In December 1996, PC Gamer reported that Heroes of Might and Magic II was "doing particularly well in retail, with every 3DO retailer reordering the product." Combined sales of the Heroes of Might and Magic series, including Heroes II, surpassed 500,000 copies by October 1997. This number rose to 1.5 million copies by December 1999.

Next Generation reviewed the Macintosh version of the game, rating it three stars out of five, and stated that "as role-playing games are few on the Mac, HM&MII, with its mix of character and Warcraft-like game elements is a welcome addition."

Computer Gaming World called Heroes II a "strategy game that amaze[d] everyone with its surprising, addictive qualities and amazing ease of use" and found that Heroes II was "much better than the original Heroes of Might and Magic." Apart from two gameplay issues - the lack of a wait function, and not being able to control your hero if all of your units are disabled, the reviewer found the game "nearly perfect."

Andy Butcher reviewed Heroes of Might and Magic II for Arcane magazine, rating it a 7 out of 10 overall, and stated that "If you were hoping for something really different then it has to be said that Heroes of Might & Magic 2 may be something of a disappointment. On the other hand, if you enjoyed the original this sequel will prove even more challenging and fun to play, and if you have never encountered Heroes of Might & Magic, there's a real treat in store for you in this game."
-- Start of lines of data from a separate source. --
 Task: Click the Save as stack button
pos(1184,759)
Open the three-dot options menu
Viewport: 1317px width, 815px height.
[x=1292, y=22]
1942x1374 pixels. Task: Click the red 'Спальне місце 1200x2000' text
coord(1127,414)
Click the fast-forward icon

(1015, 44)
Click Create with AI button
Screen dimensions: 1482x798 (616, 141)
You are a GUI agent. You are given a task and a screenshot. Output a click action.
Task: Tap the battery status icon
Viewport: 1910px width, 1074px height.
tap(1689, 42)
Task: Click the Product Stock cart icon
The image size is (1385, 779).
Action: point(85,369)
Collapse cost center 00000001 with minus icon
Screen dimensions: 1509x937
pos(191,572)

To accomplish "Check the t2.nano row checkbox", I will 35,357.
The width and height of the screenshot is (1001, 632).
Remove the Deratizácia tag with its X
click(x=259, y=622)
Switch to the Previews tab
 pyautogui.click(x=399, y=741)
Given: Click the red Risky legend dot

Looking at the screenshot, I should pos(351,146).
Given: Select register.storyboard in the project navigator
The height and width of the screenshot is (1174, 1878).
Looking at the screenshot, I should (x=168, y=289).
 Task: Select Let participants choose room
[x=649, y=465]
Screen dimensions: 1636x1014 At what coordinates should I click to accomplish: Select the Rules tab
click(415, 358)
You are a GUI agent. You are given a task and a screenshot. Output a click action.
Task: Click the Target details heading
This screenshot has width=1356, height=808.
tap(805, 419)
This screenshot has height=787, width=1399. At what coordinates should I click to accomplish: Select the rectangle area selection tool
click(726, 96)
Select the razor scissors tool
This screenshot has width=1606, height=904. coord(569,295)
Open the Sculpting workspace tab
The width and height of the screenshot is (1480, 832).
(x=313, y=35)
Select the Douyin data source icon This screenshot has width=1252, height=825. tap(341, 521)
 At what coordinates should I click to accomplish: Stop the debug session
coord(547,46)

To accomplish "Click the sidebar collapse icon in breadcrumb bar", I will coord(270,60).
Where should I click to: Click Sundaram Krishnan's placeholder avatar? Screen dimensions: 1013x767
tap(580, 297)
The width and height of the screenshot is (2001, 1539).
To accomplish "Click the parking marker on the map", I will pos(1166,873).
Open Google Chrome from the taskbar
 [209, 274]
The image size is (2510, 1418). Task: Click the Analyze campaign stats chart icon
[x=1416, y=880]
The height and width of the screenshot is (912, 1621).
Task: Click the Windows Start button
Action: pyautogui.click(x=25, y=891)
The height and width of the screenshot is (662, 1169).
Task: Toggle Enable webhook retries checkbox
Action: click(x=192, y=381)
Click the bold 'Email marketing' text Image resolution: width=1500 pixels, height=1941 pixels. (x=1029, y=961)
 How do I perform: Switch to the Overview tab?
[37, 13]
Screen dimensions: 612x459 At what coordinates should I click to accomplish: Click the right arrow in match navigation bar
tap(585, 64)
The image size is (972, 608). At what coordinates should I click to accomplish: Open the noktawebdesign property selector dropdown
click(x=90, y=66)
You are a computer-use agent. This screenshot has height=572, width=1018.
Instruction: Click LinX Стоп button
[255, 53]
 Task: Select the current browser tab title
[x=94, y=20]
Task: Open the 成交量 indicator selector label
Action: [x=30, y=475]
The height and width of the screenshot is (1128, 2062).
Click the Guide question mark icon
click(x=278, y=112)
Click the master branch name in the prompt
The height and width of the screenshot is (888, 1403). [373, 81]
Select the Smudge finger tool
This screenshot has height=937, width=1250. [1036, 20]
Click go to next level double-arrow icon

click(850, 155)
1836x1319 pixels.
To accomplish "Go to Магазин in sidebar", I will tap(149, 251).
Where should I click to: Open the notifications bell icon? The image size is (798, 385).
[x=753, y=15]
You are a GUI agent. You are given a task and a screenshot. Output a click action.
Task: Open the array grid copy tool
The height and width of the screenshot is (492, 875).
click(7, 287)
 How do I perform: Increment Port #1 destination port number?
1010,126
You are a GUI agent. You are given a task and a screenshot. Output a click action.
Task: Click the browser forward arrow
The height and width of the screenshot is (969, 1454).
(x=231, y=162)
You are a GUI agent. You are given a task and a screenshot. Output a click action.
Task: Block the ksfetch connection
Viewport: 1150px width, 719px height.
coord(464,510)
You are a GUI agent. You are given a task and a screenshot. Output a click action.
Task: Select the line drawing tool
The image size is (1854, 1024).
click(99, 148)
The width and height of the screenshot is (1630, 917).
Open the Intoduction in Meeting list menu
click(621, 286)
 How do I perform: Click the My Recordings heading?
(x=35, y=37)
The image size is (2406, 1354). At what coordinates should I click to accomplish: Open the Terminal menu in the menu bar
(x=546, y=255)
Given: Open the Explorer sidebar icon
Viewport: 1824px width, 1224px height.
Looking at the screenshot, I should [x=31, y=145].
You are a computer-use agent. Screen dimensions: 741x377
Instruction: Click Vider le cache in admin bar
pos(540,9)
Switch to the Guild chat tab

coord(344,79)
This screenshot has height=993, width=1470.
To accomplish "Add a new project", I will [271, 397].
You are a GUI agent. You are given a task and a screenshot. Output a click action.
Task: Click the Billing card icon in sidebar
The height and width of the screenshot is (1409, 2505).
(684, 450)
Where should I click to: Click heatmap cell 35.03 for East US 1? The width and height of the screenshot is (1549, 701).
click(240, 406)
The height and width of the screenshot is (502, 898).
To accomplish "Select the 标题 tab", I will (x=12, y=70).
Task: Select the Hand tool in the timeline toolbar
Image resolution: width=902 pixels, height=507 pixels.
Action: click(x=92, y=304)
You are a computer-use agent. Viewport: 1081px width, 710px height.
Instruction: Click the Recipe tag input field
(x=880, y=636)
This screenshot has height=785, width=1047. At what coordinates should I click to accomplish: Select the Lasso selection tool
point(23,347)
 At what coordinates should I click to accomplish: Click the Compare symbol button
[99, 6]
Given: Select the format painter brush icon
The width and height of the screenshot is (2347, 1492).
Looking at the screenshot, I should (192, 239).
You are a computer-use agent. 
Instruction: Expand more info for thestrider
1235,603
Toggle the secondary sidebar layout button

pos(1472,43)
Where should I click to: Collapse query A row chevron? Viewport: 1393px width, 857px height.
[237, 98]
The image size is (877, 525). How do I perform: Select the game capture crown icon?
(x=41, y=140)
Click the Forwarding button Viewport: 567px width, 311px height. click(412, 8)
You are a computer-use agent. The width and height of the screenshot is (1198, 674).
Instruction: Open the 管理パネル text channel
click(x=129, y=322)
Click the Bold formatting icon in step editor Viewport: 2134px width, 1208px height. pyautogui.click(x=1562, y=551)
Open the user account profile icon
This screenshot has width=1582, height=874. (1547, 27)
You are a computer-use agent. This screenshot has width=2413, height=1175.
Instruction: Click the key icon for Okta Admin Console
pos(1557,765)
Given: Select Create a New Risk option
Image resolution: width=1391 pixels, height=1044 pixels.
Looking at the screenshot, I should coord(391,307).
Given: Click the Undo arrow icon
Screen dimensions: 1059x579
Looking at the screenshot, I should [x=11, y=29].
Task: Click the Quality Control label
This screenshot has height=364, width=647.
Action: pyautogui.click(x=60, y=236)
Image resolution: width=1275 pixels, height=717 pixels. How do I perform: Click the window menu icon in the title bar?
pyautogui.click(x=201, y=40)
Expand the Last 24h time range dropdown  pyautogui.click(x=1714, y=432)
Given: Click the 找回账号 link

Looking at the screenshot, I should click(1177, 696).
The editors of PC Gamer US named Heroes of Might and Magic II 1996's "Best Turn-Based Strategy Game", and called it "clearly a cut above" the rest of its genre that year. The game was nominated for Computer Gaming Worlds 1996 "Strategy Game of the Year" and Computer Game Entertainments "Best Strategy Game" prizes, as well as Computer Games Strategy Pluss award for the top turn-based strategy title of 1996, but lost in all of these categories to Civilization II. It was also a finalist for the Computer Game Developers Conference's 1996 "Best Strategy/War Game" Spotlight Award, which ultimately went to Command & Conquer: Red Alert. The editors of Computer Gaming World wrote, "The simplicity of King's Bounty-style tactical combat is the perfect counterpoint to the surprising depth of the strategic game, and unlike Heroes I, the campaign is much more satisfying."

Review scores
| Publication | Score |
|---|---|
| Computer Gaming World | 5/5 |
| GameSpot | 8.2/10 |
| Next Generation | 3/5 |
| MacAddict | "Freakin' Awesome!" |
| PC Games | B+ |

==Legacy==
Heroes of Might and Magic II was named the 25th-best computer game ever by PC Gamer UK in 1997. In 1998, PC Gamer US declared it the seventh-best computer game ever released, and the editors called it "the most dangerously addictive turn-based strategy game in the history of PC gaming (with the possible exception of Civilization II)." In 2003, Heroes of Might and Magic II was inducted into GameSpots list of the greatest games of all time. Fheroes2: Resurrection is an open source multiplatform engine recreation. It adds improvements like higher screen resolutions, language translations, and improved artificial intelligence. Version 1.0 was released on December 21, 2022.

===Expansion===

The Price of Loyalty was the expansion pack for Heroes II, released in 1997. The expansion added four new campaigns, new artifacts, new scenario maps, new map locations and an improved map editor. The expansion also added a new structure for the Necromancer faction - a shrine that enhanced the heroes' ability to raise the dead (Necromancy Skills).

== Heroes II Gold ==
In addition to combining the base game with its expansion, Heroes of Might and Magic II Gold also included 30 maps created by community members. These map creators were not recognized in the in-game credits, but Greg Fulton later credited these creators in one of his newsletters.